# Barrierefreie Webseiten



## Gumlot (3. September 2003)

Hi , 
ich bräuchte mal etwas Hilfe von jemandem der sich damit schon etwas beschäftigt hat . Ich soll mal die Vorarbeit für eine zukünftige Firmenpage leisten die barrierefrei sein soll . 

Hab mich jetzt mal über die ganzen vorgaben schlau gemacht , und jetzt suche ich ein paar Standarts für Schriftgröße (in em ), Farbkontraste , nutzbare Scripte , usw. ,  kann mir da bitte einer helfen , oder gibt es dafür sogar schon ein Tutorial ?

Hoffe es gibt hier jemanden der sich damit schon ein wenig auskennt !  for Help schon mal

//edit

Ich suche vor allem auch ein Javascript mit dem der User selbst die Schriftgröße verändern kann , halt kleiner / größer / zurücksetzen . Wie wirkt sich denn sowas auf eine Dynamische Seite aus die sich speziell auf die Usereinstellung anpasst ?


----------



## pitter (3. September 2003)

Salut.

Ich habe Dich zwar nicht vollkommen verstanden, versuche dennoch nützlichen Senf hinzuzugeben.
Zuerst muss ich aber nachfragen, was Du unter einer "barrierefreien Webseite" verstehst ...

Die Punkte Schriftgröße und Farbkontrast fallen unter den Punkt Webdesign - da kann ich leider nicht viel zu sagen, da fehlt mir das Händchen (und das gesteigerte Interesse) dran. Empfehle dazu Fachliteratur (Stichwort: Google, Amazon etc pp).

Im Endeffekt kommt's immer darauf an, welches Ziel Du verfolgst.
Möchtest Du eine "graphisch opulente" Seite?
Oder eher eine die mehr Wert auf Informationen setzt?
Oder eine Mischung aus beidem ? 

Welche Art von Scripten suchst Du denn?
Es gibt ca .... 1 hoch n Scripte im Web, die zur freien Verfügung stehen ... womit wir wieder bei der Frage nach dem "Ziel" sind.

Eigentlich _könntest_ Du Dir eine Funktion, die Schriftgrößen manipuliert sparen, diese Funktion ist, wenn ich mich nicht irre, in jedem Browser implementiert.
IE: Ansicht -> Schriftgrad oder STRG + Mausrad
Opera: rechtes, oberes Aufklappmenü oder ebenfalls STRG + Mausrad

Aber ich schweife ab, diese Art und Weise funktioniert nicht, wenn Du den Text via CSS formatierst.

Die Auswirkungen liegen eigentlich klar auf der Hand. Wenn der Schriftgrad verkleinert wird, passt mehr Text auf eine Seite - wird er vergrößert, passt entsprechend weniger Text auf eine Seite.
★ ★ ★ ★ ★
### Zu lösende Aufgaben:
A: Welche Zeilen der Einträge enthalten das Wort „bottom“? Gib jede dieser Zeilen zurück und achte dabei auf Groß- und Kleinschreibung.
B: Wie geht der Forenthread über barrierefreie Webseiten weiter? Setz ihn nach seinem letzten Satz fort.

Einträge zur Elementsuche
★ ★ ★ ★ ★
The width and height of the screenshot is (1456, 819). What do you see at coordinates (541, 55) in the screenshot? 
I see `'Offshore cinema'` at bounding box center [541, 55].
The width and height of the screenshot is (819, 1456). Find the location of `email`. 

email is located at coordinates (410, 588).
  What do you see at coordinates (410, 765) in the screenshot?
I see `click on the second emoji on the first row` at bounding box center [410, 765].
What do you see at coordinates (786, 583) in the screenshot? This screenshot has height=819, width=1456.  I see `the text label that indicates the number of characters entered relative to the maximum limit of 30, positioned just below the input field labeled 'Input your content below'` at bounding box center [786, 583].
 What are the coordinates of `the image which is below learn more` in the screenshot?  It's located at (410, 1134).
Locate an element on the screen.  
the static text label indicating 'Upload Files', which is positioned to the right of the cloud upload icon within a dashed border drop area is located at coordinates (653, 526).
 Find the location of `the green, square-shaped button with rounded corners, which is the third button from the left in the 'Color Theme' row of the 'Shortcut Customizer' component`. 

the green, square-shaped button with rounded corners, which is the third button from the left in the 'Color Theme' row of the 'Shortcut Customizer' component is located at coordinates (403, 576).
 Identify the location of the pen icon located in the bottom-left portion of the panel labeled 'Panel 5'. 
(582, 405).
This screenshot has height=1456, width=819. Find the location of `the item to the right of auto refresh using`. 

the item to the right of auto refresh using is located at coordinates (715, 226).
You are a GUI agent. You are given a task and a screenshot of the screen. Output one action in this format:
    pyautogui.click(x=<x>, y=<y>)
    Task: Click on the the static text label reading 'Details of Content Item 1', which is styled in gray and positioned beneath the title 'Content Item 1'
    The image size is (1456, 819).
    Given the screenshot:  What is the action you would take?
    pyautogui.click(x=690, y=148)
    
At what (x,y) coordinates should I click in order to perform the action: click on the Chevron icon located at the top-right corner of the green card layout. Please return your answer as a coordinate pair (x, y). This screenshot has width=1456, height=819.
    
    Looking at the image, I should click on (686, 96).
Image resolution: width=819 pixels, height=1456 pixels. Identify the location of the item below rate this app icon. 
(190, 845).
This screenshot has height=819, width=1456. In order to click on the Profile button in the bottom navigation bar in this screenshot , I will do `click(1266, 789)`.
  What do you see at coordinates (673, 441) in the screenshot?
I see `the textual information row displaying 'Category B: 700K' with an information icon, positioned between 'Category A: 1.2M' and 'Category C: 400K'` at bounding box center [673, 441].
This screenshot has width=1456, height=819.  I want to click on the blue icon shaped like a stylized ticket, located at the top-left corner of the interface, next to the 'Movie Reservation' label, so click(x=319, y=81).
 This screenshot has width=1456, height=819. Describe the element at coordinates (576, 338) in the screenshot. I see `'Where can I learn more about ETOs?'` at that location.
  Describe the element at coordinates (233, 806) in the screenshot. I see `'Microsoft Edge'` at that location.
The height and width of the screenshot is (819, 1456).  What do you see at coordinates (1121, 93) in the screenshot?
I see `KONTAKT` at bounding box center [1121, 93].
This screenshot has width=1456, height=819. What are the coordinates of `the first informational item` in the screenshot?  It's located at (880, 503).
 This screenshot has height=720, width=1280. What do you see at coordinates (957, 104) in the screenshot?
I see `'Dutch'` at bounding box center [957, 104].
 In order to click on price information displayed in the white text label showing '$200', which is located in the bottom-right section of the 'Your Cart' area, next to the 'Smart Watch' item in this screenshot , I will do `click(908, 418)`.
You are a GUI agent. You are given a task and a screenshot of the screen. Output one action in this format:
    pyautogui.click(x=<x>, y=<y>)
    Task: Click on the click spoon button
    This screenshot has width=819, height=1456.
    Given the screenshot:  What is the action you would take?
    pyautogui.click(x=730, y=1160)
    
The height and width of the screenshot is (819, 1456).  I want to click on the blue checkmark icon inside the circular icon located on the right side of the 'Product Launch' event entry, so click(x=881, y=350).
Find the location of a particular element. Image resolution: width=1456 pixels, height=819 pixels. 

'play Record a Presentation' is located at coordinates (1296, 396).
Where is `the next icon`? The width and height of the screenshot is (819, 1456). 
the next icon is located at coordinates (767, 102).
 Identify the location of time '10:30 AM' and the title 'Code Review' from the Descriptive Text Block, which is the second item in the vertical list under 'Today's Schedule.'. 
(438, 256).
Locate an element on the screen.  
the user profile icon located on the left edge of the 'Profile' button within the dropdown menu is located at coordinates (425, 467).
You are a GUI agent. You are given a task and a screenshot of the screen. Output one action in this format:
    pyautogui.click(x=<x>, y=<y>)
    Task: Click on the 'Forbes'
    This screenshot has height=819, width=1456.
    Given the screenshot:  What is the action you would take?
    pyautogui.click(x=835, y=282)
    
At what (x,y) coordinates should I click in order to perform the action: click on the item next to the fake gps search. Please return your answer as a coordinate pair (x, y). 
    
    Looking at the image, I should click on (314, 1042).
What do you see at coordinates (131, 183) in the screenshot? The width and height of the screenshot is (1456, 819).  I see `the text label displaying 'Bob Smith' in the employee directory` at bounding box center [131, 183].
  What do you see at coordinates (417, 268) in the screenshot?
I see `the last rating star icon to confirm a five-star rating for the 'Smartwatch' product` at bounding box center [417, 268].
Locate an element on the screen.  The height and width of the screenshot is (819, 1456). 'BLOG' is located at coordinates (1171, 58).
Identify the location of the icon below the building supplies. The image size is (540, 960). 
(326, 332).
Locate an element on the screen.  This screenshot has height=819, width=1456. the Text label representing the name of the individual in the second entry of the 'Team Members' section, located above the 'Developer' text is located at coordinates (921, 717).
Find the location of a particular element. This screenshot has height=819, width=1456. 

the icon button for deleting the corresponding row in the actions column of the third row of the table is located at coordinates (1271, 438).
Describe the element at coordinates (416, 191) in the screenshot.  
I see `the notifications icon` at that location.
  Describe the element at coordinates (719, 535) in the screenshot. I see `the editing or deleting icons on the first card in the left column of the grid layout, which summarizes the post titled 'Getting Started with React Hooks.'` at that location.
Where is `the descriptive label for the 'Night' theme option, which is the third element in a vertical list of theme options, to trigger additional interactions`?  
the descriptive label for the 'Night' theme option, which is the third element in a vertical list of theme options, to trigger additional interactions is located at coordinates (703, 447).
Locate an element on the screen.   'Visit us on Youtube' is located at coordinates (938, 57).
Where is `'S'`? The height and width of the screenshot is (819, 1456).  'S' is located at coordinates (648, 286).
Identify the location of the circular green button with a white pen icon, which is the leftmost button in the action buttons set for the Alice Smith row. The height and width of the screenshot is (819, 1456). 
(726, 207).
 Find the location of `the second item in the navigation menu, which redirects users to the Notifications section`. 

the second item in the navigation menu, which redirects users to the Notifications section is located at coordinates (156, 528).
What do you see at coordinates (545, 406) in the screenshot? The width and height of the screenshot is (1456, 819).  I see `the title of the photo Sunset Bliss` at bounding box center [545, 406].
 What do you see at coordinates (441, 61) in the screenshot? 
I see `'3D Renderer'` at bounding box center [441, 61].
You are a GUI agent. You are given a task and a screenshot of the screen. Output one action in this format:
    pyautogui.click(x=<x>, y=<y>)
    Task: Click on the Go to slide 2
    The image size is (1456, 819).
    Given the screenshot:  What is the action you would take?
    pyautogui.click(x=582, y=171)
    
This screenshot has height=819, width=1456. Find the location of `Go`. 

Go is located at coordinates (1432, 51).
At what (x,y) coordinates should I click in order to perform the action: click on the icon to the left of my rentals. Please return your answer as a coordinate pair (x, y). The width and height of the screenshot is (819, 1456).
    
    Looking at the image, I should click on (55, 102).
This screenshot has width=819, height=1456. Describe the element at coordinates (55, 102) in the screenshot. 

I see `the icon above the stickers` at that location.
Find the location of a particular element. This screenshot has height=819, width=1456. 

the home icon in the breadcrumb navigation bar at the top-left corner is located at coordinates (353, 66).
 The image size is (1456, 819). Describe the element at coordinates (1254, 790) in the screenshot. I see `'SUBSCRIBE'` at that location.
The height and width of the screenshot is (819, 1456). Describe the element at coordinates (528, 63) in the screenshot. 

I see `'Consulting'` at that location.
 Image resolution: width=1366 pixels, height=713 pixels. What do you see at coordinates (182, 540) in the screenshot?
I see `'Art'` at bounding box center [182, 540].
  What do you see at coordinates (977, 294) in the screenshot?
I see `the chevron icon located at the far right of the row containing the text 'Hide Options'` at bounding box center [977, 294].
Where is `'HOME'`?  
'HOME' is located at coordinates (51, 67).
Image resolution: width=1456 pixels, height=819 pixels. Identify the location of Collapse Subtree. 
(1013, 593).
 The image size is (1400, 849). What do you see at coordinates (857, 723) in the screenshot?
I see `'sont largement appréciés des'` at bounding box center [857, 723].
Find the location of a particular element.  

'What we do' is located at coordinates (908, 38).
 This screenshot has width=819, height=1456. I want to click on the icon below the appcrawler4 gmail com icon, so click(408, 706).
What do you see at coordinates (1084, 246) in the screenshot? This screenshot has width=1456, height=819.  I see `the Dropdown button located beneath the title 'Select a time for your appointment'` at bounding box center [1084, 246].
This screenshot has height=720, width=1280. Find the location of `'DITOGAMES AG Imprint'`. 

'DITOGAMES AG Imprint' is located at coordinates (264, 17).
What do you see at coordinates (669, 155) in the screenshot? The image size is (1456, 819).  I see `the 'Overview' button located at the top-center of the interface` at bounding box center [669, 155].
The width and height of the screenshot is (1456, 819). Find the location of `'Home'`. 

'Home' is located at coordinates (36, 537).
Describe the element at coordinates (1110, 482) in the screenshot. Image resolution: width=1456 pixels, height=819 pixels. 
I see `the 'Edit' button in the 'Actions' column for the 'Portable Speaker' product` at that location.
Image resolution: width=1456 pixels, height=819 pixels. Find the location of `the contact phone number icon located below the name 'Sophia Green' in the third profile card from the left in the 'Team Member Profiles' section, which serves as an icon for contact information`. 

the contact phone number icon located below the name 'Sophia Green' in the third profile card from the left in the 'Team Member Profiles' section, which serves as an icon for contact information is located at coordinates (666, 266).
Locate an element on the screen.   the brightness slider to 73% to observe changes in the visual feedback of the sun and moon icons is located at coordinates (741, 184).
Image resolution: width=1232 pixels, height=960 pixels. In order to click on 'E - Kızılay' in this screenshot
★ ★ ★ ★ ★
### Antworten im Überblick:
A:
 Identify the location of the pen icon located in the bottom-left portion of the panel labeled 'Panel 5'. 
This screenshot has height=819, width=1456. In order to click on the Profile button in the bottom navigation bar in this screenshot , I will do `click(1266, 789)`.
 In order to click on price information displayed in the white text label showing '$200', which is located in the bottom-right section of the 'Your Cart' area, next to the 'Smart Watch' item in this screenshot , I will do `click(908, 418)`.

B:
Ergo kann sich der Content natürlich verschieben ...

Am besten konkretisierst Du aber Deine Aussage, was Du genau brauchst und suchst usw. Das macht das Antworten wesentlich leichter.


----------



## prefix (3. September 2003)

ad schriftgröße: definier sie in prozent, nicht im em (schriftgrößenbug in opera) - der user kann sie dann immer noch vergrößern

ad farbkontraste: ca. 10 % der männer leiden an der rot-grün-schwäche, daher diese auf keinen fall nehmen. farben auch immer von seh-benachteiligten (es reicht oft schon die oma) durchtesten lassen

viel mehr dazu gibt es auf http://www.einfach-fuer-alle.de/

auch das gesuchte javascript findest du dort frei verfügbar


----------



## Gumlot (4. September 2003)

Also mein Ziel ist es eine Webseite/CMS für eine größere Firma zu entwickeln welche dann auch barrierefrei sein soll .

Aber so weit hat sich so gut wie alles erledigt , habe mittlerweile die meisten Sachen gefunden welche ich gesucht habe !

 for help


----------



## el-medien (25. Oktober 2003)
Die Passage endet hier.